PROBLEM TO SOLVE: Write out the records in full, exactly as given, but without the images.

━━━━

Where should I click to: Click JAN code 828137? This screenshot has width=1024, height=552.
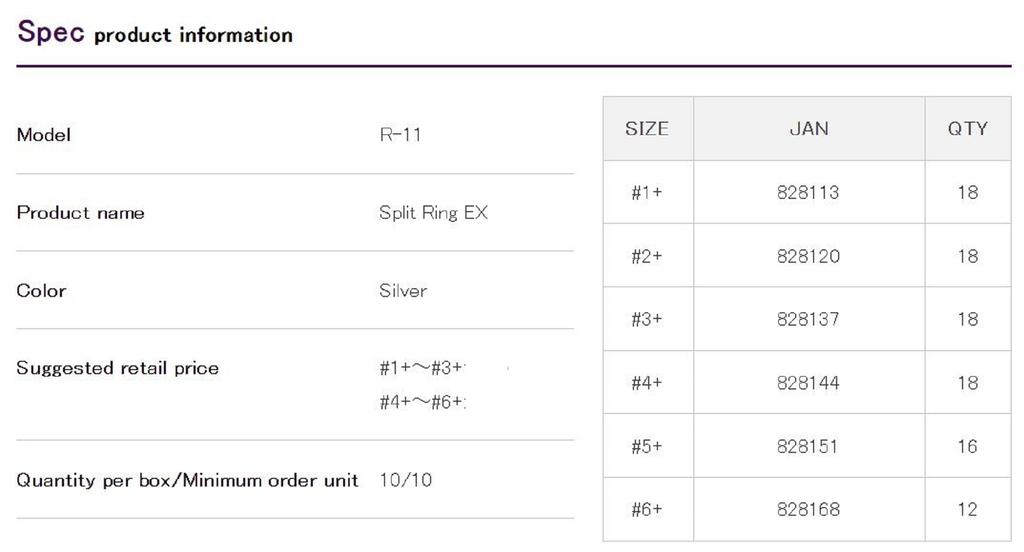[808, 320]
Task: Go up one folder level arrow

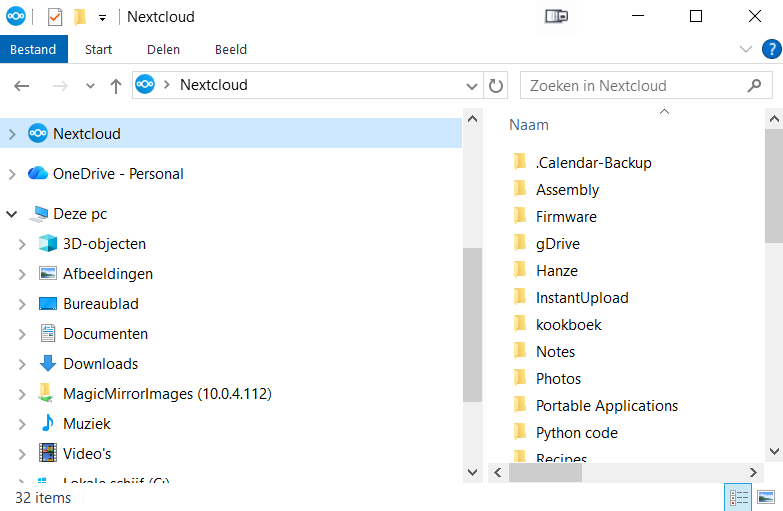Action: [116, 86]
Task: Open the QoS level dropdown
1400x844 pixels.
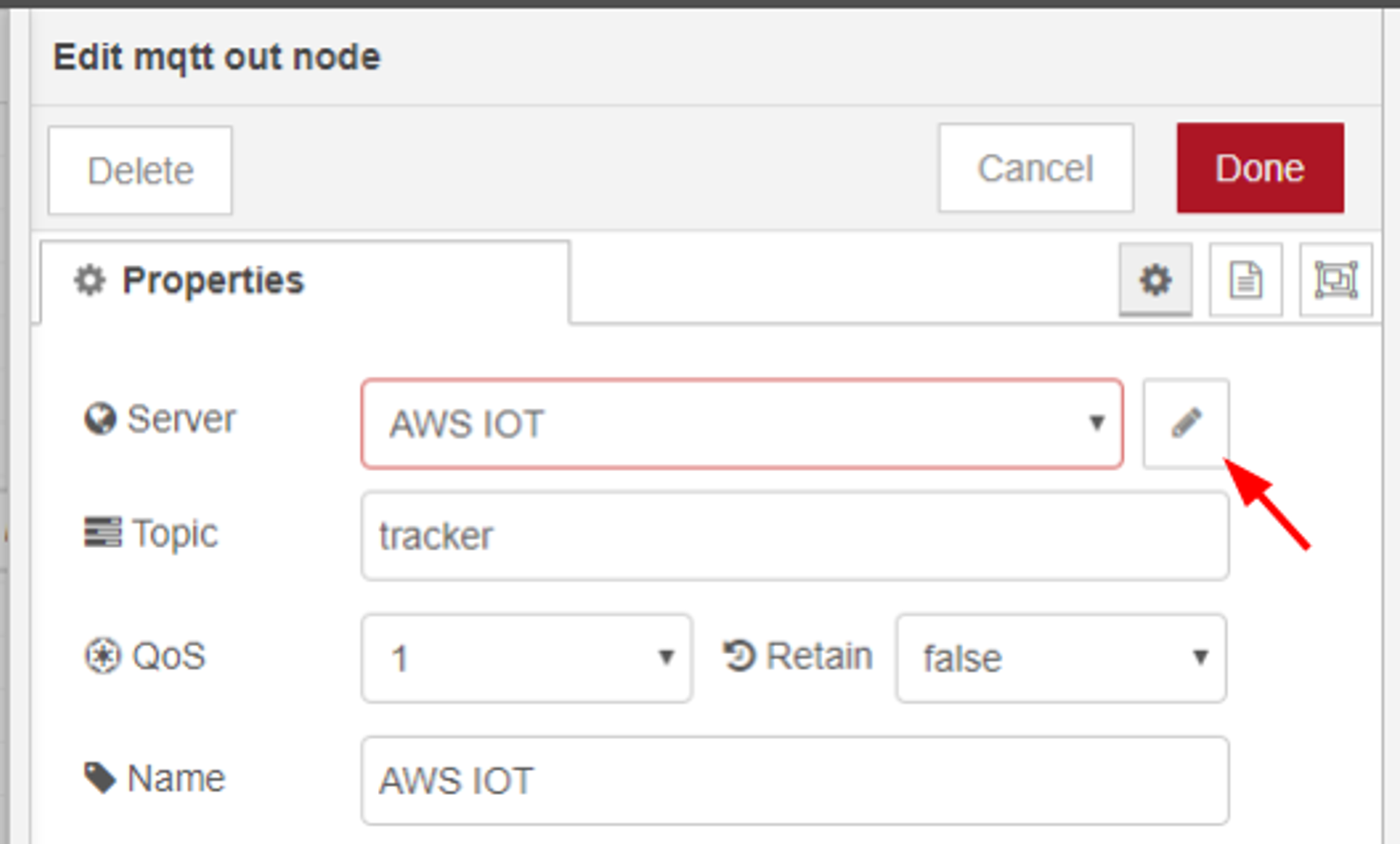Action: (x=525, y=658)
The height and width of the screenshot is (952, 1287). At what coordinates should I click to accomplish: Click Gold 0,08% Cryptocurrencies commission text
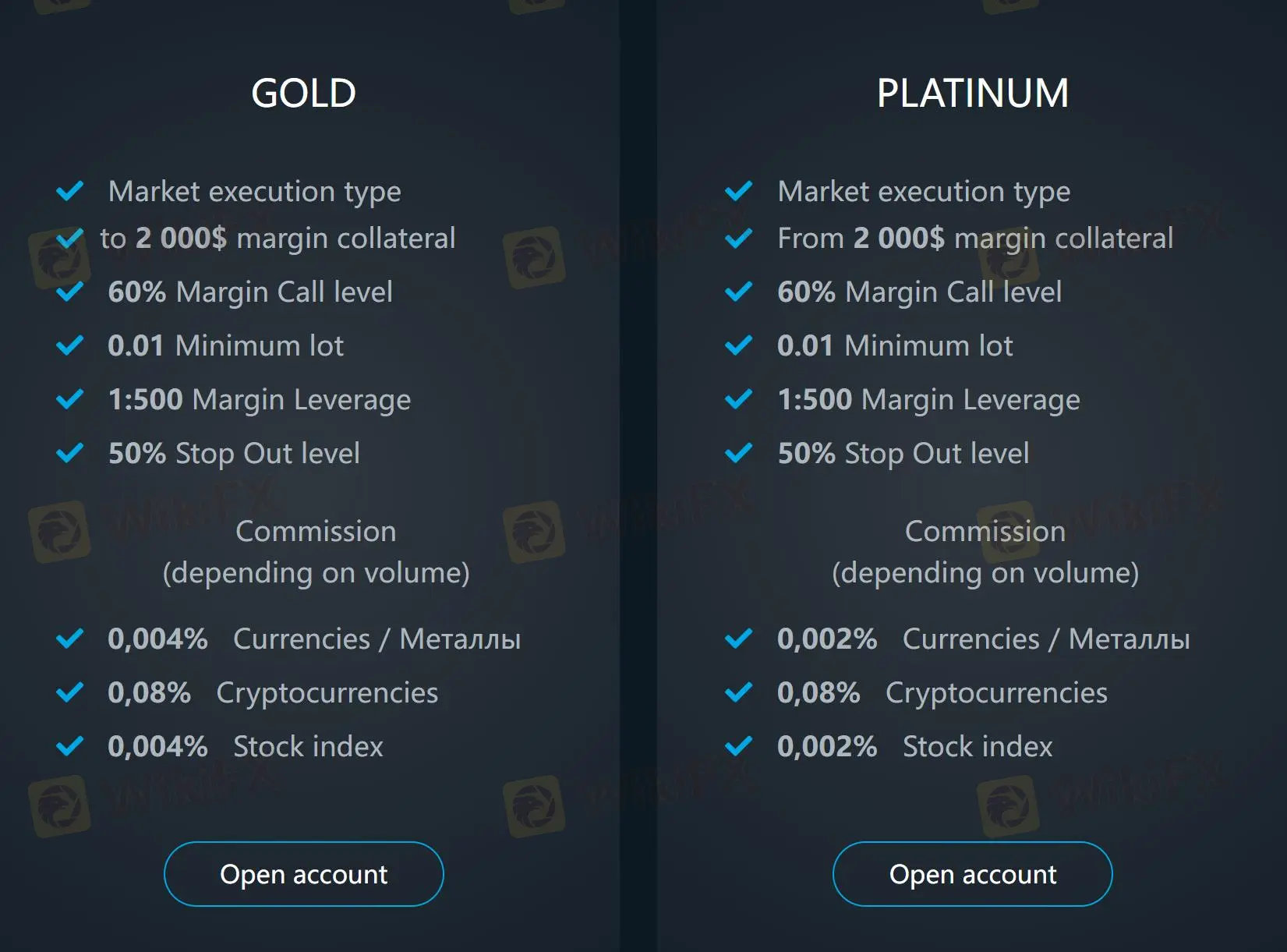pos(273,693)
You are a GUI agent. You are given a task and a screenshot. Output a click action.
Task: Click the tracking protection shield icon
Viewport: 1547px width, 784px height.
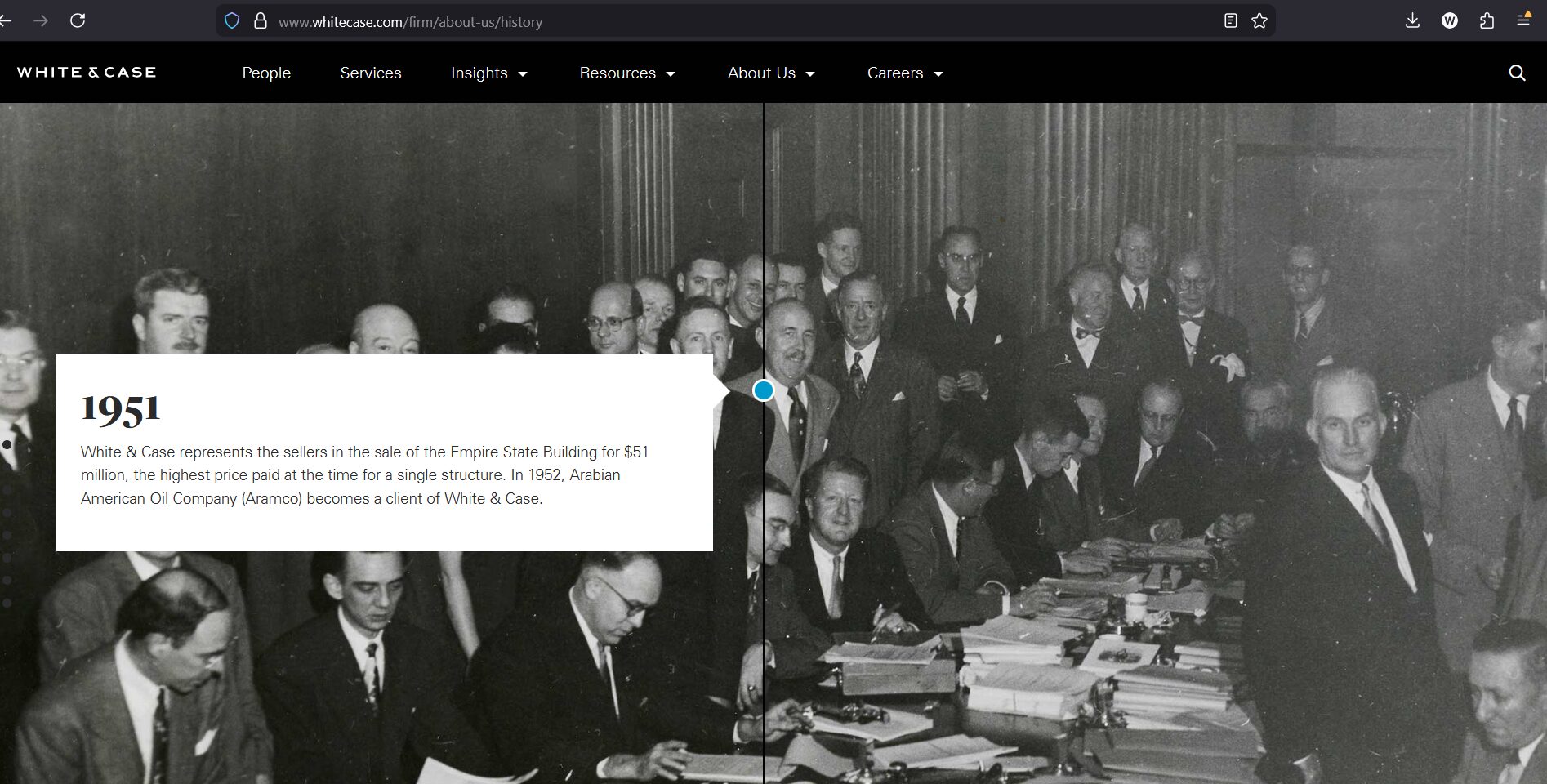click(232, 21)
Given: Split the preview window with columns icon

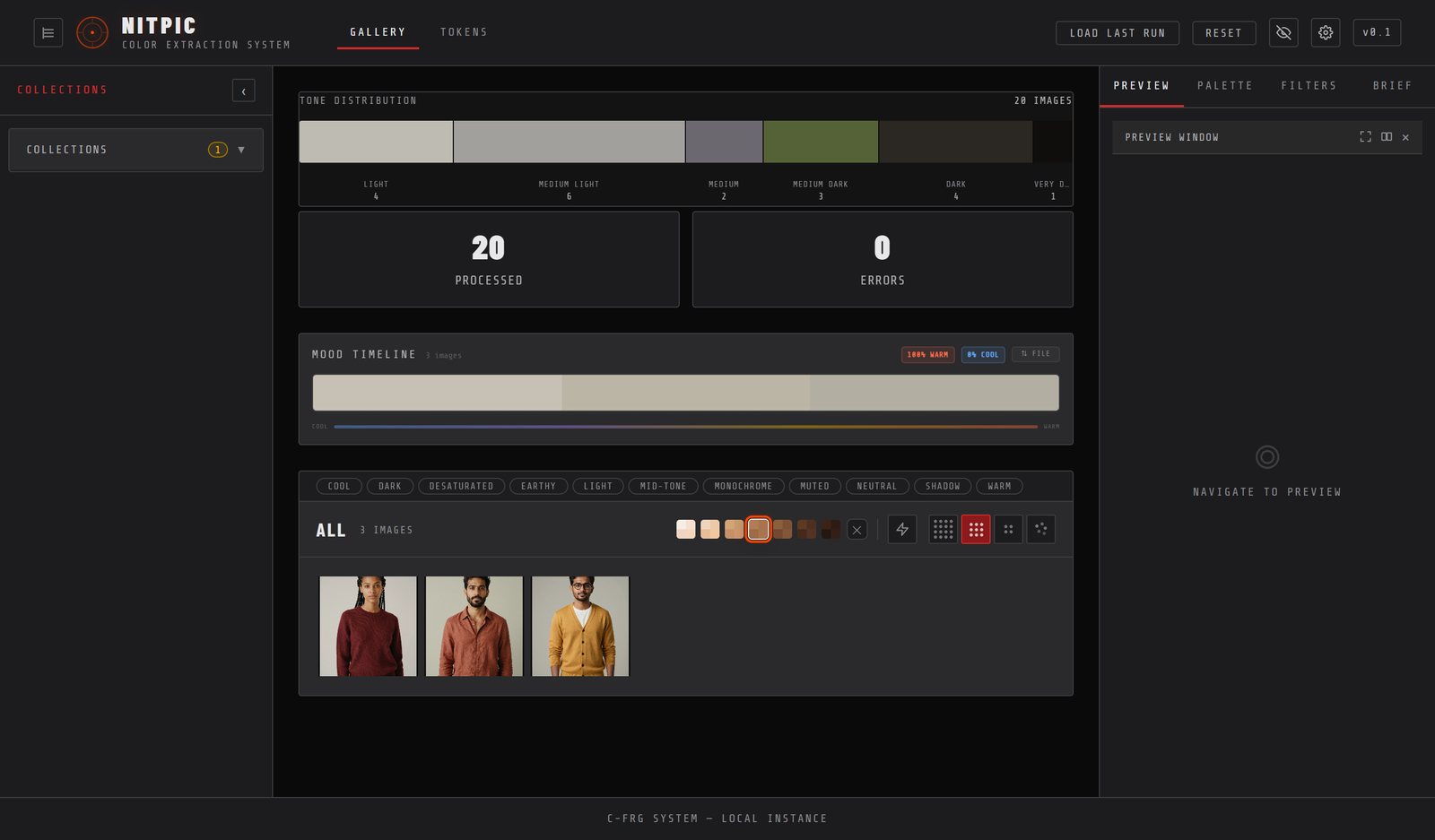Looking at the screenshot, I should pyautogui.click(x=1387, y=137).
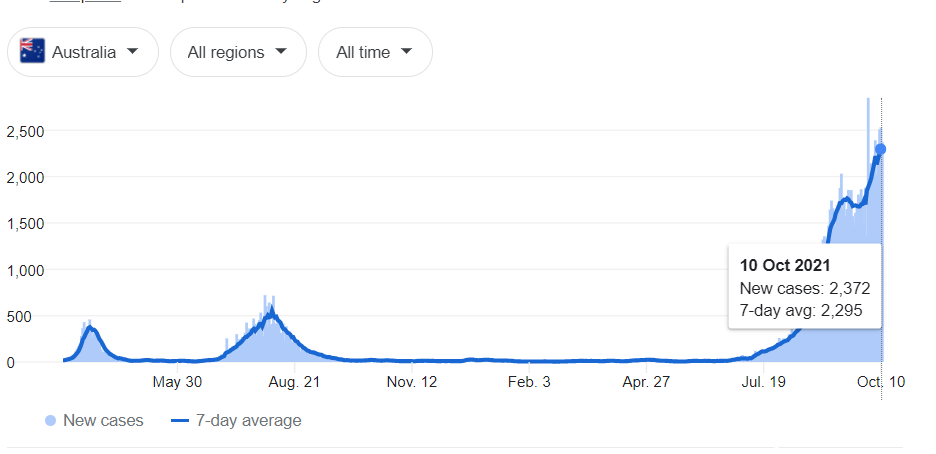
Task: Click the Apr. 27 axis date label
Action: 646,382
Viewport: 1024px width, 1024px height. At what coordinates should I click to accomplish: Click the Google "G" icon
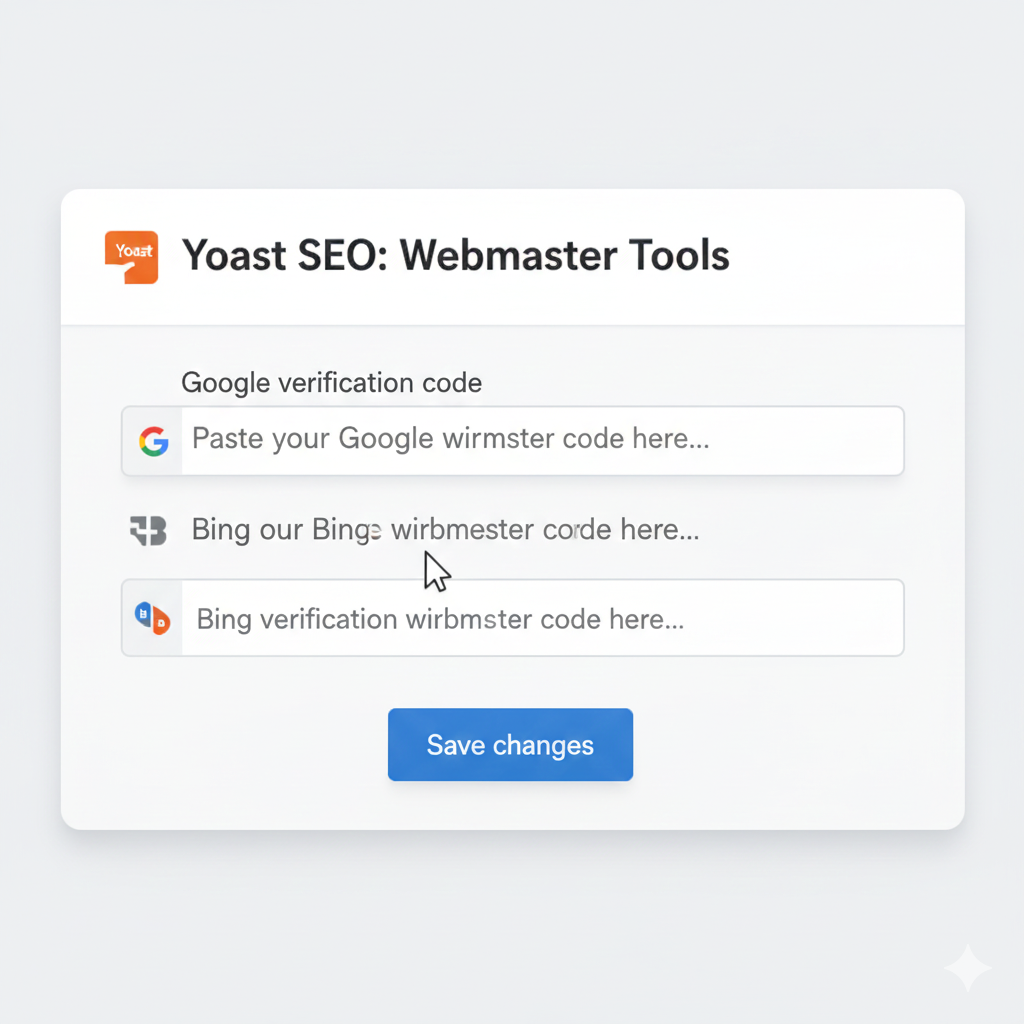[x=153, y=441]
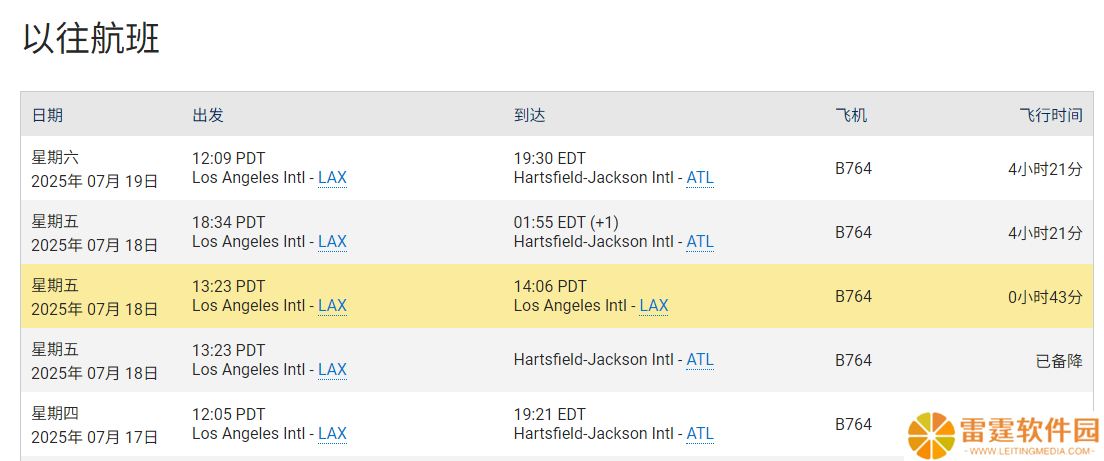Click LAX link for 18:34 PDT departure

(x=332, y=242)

━━━━

REPLY TO THE TASK:
Where should I click to: Click JAN code 828137? This screenshot has width=1024, height=552.
[808, 320]
Task: Go up one folder level arrow

Action: [116, 86]
Task: Open the QoS level dropdown
1400x844 pixels.
Action: (x=525, y=658)
The height and width of the screenshot is (952, 1287). At what coordinates should I click to accomplish: Click Gold 0,08% Cryptocurrencies commission text
pos(273,693)
You are a GUI agent. You are given a task and a screenshot. Output a click action.
Task: Click the tracking protection shield icon
Viewport: 1547px width, 784px height.
click(232, 21)
Given: Split the preview window with columns icon

Looking at the screenshot, I should pyautogui.click(x=1387, y=137).
Task: Click the Apr. 27 axis date label
Action: 646,382
Viewport: 1024px width, 1024px height. At what coordinates should I click to accomplish: Click the Google "G" icon
[x=153, y=441]
Click LAX link for 18:34 PDT departure

(x=332, y=242)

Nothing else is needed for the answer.